▶ [Action item] For each line below that contains the word "Venäläis", return that line.

▶ [Record extracts]
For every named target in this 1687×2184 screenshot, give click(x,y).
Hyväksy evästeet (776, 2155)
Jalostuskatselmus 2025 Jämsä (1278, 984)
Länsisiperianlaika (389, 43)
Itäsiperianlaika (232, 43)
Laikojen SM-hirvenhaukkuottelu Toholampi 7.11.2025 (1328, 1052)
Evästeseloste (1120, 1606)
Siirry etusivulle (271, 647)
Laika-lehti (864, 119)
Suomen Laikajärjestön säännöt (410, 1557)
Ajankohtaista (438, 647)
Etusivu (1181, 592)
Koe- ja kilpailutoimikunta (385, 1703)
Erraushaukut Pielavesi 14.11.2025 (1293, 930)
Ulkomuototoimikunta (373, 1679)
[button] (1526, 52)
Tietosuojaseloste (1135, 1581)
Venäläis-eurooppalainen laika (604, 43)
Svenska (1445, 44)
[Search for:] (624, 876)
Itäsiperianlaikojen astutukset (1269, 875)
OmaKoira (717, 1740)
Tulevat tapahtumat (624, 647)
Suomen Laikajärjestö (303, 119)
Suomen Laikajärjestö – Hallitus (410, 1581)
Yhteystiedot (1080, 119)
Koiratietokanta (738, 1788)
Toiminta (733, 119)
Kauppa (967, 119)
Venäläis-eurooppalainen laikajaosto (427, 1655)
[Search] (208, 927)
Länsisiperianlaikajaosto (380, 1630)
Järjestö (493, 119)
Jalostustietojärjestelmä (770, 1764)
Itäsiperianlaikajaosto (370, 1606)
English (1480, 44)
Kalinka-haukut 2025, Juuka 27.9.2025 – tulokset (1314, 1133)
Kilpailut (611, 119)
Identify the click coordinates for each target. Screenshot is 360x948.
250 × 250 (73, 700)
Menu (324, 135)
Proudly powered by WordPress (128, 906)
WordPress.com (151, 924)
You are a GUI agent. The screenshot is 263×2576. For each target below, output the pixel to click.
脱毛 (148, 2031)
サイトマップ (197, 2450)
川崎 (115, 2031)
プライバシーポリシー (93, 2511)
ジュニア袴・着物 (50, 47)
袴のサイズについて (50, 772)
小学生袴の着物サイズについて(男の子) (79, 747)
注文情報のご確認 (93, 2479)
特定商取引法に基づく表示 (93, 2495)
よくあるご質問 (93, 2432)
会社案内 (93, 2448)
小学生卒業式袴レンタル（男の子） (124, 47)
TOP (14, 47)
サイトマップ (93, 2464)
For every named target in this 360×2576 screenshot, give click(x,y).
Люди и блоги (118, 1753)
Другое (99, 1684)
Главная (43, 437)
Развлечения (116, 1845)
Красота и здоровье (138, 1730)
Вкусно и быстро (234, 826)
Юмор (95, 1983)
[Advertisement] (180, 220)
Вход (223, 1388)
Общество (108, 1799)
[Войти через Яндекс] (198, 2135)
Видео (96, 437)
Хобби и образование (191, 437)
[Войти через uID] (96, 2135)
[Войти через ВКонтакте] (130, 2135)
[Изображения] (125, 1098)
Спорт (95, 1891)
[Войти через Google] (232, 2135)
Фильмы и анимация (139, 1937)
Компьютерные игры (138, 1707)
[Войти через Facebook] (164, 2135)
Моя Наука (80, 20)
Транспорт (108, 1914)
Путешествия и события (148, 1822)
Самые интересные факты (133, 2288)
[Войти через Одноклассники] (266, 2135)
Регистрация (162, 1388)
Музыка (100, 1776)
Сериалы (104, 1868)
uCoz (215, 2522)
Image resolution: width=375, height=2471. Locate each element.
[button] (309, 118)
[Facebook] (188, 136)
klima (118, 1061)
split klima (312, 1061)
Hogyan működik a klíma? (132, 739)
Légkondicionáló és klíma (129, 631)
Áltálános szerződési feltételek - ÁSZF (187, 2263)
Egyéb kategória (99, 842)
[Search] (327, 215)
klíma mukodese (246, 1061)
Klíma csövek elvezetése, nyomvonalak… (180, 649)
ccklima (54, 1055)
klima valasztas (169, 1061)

▶ [Solution for this exercise]
Venäläis-eurooppalainen laika (604, 43)
Venäläis-eurooppalainen laikajaosto (427, 1655)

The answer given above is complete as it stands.